### [Task details]
Copy the records from the start through the line containing "Action: click(x=1910, y=235)", substituting "verification" for "attestation" and changing nothing else.

### [A block of data]
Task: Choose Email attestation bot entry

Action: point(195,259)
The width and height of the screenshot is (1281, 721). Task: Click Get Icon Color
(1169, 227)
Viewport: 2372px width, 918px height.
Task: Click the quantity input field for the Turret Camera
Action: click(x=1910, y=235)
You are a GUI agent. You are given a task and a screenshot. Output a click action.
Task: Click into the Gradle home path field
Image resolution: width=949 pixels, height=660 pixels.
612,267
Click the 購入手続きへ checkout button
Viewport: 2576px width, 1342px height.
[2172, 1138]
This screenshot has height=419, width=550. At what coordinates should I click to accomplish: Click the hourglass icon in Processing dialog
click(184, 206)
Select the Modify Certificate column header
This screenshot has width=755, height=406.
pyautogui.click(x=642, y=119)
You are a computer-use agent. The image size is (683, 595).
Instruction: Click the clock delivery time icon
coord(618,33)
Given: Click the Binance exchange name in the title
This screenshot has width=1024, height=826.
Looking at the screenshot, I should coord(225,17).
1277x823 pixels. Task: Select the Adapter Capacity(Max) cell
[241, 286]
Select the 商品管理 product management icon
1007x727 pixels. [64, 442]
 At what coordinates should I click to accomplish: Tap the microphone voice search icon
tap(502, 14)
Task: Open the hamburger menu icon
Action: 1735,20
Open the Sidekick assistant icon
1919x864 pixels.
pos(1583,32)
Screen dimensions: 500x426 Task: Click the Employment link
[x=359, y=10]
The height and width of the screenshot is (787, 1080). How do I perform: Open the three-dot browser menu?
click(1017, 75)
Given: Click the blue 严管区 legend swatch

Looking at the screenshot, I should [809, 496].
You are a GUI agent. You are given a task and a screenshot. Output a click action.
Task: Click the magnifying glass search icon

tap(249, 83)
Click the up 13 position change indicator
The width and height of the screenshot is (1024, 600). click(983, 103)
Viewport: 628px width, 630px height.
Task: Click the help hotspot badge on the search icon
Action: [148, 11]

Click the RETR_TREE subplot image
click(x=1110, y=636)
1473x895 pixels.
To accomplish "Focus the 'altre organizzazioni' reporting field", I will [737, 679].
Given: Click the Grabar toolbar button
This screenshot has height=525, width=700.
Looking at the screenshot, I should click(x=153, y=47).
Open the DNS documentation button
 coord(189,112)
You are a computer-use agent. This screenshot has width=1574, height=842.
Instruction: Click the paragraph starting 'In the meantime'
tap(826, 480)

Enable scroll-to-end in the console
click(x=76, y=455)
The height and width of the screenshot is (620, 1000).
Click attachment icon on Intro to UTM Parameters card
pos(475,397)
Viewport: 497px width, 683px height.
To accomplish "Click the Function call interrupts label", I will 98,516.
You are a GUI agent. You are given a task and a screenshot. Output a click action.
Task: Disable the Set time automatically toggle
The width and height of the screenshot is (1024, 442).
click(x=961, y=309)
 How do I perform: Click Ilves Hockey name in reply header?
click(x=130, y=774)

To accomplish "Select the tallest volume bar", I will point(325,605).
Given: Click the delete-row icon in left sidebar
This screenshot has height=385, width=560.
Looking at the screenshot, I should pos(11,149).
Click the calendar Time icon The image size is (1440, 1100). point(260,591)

### [Solution below]
Task: Choose Email verification bot entry

Action: point(195,259)
The width and height of the screenshot is (1281, 721). Task: Click Get Icon Color
(1169, 227)
Viewport: 2372px width, 918px height.
Task: Click the quantity input field for the Turret Camera
Action: click(x=1910, y=235)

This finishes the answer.